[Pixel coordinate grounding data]
=== Section Start ===

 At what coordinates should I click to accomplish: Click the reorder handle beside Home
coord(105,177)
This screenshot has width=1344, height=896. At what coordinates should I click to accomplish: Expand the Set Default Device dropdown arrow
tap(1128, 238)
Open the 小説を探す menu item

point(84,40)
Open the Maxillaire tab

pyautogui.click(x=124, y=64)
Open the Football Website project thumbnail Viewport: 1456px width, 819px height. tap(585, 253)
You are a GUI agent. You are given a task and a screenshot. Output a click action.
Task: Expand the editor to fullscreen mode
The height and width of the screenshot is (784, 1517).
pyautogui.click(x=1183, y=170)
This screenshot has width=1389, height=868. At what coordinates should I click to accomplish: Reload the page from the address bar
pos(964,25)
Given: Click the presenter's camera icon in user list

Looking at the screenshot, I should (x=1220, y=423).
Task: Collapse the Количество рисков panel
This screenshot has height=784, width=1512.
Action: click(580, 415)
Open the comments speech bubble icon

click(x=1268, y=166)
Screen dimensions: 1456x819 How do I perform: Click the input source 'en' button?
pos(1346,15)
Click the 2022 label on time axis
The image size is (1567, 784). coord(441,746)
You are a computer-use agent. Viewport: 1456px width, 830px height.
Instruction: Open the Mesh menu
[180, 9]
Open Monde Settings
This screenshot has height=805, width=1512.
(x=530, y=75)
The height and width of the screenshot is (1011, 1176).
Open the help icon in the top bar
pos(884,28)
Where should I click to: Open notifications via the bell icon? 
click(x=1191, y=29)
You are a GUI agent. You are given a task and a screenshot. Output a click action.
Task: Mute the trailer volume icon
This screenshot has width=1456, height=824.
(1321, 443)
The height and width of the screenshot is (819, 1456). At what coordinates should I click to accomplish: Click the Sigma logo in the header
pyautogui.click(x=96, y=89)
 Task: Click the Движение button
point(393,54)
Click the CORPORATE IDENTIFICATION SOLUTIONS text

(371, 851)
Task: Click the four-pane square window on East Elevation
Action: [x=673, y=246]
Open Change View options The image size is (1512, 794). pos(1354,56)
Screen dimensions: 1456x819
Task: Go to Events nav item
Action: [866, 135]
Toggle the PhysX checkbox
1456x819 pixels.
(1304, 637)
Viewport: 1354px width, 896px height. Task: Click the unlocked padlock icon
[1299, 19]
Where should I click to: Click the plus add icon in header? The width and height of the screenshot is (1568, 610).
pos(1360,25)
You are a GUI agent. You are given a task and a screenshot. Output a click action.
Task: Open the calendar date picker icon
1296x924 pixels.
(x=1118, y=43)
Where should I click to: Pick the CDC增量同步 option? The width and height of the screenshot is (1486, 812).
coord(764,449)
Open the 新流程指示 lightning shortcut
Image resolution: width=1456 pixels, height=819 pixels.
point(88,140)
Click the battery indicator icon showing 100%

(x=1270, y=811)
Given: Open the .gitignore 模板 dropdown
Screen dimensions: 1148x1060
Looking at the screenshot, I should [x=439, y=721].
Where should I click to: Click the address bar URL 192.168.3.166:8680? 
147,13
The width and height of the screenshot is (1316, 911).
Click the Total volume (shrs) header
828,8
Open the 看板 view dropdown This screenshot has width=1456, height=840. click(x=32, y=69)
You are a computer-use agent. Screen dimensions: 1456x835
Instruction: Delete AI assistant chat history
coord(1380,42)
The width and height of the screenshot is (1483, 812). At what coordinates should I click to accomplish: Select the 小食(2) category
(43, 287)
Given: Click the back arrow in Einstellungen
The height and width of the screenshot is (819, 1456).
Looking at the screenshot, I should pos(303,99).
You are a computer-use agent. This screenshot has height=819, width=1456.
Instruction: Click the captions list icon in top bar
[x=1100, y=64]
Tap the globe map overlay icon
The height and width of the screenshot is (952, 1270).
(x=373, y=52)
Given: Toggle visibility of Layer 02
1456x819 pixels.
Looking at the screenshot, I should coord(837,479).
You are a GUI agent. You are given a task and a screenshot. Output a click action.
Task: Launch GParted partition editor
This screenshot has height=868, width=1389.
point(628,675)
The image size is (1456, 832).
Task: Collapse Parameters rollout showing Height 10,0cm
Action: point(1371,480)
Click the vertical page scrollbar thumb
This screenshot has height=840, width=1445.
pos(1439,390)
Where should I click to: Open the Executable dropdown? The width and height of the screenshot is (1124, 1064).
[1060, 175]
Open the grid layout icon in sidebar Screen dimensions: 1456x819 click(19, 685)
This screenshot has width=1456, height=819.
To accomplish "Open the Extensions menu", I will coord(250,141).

=== Section End ===

## Activity
From the first line to the last, give the data again exactly.

## Exercise output
 At what coordinates should I click to accomplish: Click the reorder handle beside Home
coord(105,177)
This screenshot has width=1344, height=896. At what coordinates should I click to accomplish: Expand the Set Default Device dropdown arrow
tap(1128, 238)
Open the 小説を探す menu item

point(84,40)
Open the Maxillaire tab

pyautogui.click(x=124, y=64)
Open the Football Website project thumbnail Viewport: 1456px width, 819px height. tap(585, 253)
You are a GUI agent. You are given a task and a screenshot. Output a click action.
Task: Expand the editor to fullscreen mode
The height and width of the screenshot is (784, 1517).
pyautogui.click(x=1183, y=170)
This screenshot has width=1389, height=868. At what coordinates should I click to accomplish: Reload the page from the address bar
pos(964,25)
Given: Click the presenter's camera icon in user list

Looking at the screenshot, I should (x=1220, y=423).
Task: Collapse the Количество рисков panel
This screenshot has height=784, width=1512.
Action: click(580, 415)
Open the comments speech bubble icon

click(x=1268, y=166)
Screen dimensions: 1456x819 How do I perform: Click the input source 'en' button?
pos(1346,15)
Click the 2022 label on time axis
The image size is (1567, 784). coord(441,746)
You are a computer-use agent. Viewport: 1456px width, 830px height.
Instruction: Open the Mesh menu
[180, 9]
Open Monde Settings
This screenshot has height=805, width=1512.
(x=530, y=75)
The height and width of the screenshot is (1011, 1176).
Open the help icon in the top bar
pos(884,28)
Where should I click to: Open notifications via the bell icon? 
click(x=1191, y=29)
You are a GUI agent. You are given a task and a screenshot. Output a click action.
Task: Mute the trailer volume icon
This screenshot has width=1456, height=824.
(1321, 443)
The height and width of the screenshot is (819, 1456). At what coordinates should I click to accomplish: Click the Sigma logo in the header
pyautogui.click(x=96, y=89)
 Task: Click the Движение button
point(393,54)
Click the CORPORATE IDENTIFICATION SOLUTIONS text

(371, 851)
Task: Click the four-pane square window on East Elevation
Action: [x=673, y=246]
Open Change View options The image size is (1512, 794). pos(1354,56)
Screen dimensions: 1456x819
Task: Go to Events nav item
Action: [866, 135]
Toggle the PhysX checkbox
1456x819 pixels.
(1304, 637)
Viewport: 1354px width, 896px height. Task: Click the unlocked padlock icon
[1299, 19]
Where should I click to: Click the plus add icon in header? The width and height of the screenshot is (1568, 610).
pos(1360,25)
You are a GUI agent. You are given a task and a screenshot. Output a click action.
Task: Open the calendar date picker icon
1296x924 pixels.
(x=1118, y=43)
Where should I click to: Pick the CDC增量同步 option? The width and height of the screenshot is (1486, 812).
coord(764,449)
Open the 新流程指示 lightning shortcut
Image resolution: width=1456 pixels, height=819 pixels.
point(88,140)
Click the battery indicator icon showing 100%

(x=1270, y=811)
Given: Open the .gitignore 模板 dropdown
Screen dimensions: 1148x1060
Looking at the screenshot, I should [x=439, y=721].
Where should I click to: Click the address bar URL 192.168.3.166:8680? 
147,13
The width and height of the screenshot is (1316, 911).
Click the Total volume (shrs) header
828,8
Open the 看板 view dropdown This screenshot has width=1456, height=840. click(x=32, y=69)
You are a computer-use agent. Screen dimensions: 1456x835
Instruction: Delete AI assistant chat history
coord(1380,42)
The width and height of the screenshot is (1483, 812). At what coordinates should I click to accomplish: Select the 小食(2) category
(43, 287)
Given: Click the back arrow in Einstellungen
The height and width of the screenshot is (819, 1456).
Looking at the screenshot, I should pos(303,99).
You are a computer-use agent. This screenshot has height=819, width=1456.
Instruction: Click the captions list icon in top bar
[x=1100, y=64]
Tap the globe map overlay icon
The height and width of the screenshot is (952, 1270).
(x=373, y=52)
Given: Toggle visibility of Layer 02
1456x819 pixels.
Looking at the screenshot, I should coord(837,479).
You are a GUI agent. You are given a task and a screenshot. Output a click action.
Task: Launch GParted partition editor
This screenshot has height=868, width=1389.
point(628,675)
The image size is (1456, 832).
Task: Collapse Parameters rollout showing Height 10,0cm
Action: point(1371,480)
Click the vertical page scrollbar thumb
This screenshot has height=840, width=1445.
pos(1439,390)
Where should I click to: Open the Executable dropdown? The width and height of the screenshot is (1124, 1064).
[1060, 175]
Open the grid layout icon in sidebar Screen dimensions: 1456x819 click(19, 685)
This screenshot has width=1456, height=819.
To accomplish "Open the Extensions menu", I will coord(250,141).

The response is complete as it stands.